* [Requirement]:
Decide whether each statement below agrees with the passage on gaslighting, answering yes or no and quoting the deciding words of the passage: (a) gaslighting is described as a rare form of emotional abuse; (b) gaslighting is said to concern an individual securing power and control in a relationship; (c) Rosie Williams called out Adam Collard for gaslighting.

* [Selected passage]:
Many people may not know what ‘gaslighting’ is, or even heard of the word. However, it is such a common form of emotional abuse and you might have even experienced it.
The Canterbury Hub has compiled a guide of everything you need to know about gaslighting.
What is Gaslighting
Gaslighting is all about an individual securing power and control in a relationship.
According to Katie Ghose, Chief Executive of Women’s Aid, gaslighting is: “A form of psychological abuse where the perpetrator manipulates their partner, can make victims doubt themselves, their memories and judgement, and it has a devastating impact on their mental health and wellbeing.”
It can turn a person from being strong, independent and sure of themselves to paranoid, second guessing everything and everyone and always blaming themselves.
On last year’s Love Island, we all saw Adam Collard and Rosie Williams brief romance come to an abrupt end when new girl Zara McDermott turned his head. However, he was called out for gaslighting Rosie by Women’s Aid.

Stored data entries

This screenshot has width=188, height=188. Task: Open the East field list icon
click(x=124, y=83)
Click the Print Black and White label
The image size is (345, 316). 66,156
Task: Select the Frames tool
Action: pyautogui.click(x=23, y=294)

==

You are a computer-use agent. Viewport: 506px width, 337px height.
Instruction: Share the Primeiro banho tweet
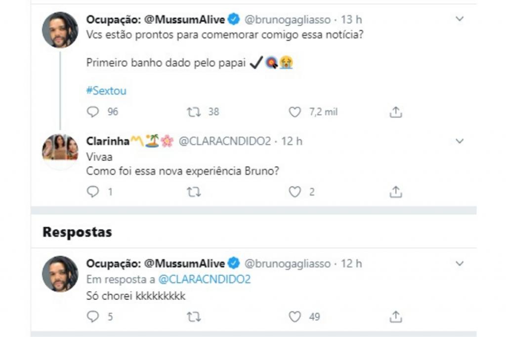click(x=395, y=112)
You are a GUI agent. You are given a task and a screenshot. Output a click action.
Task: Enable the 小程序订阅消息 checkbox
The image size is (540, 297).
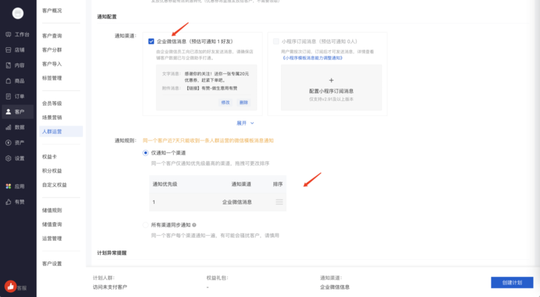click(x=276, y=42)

* [Solved problem]:
(a) No: "it is such a common form of emotional abuse"
(b) Yes: "Gaslighting is all about an individual securing power and control in a relationship."
(c) No: "he was called out for gaslighting Rosie by Women’s Aid"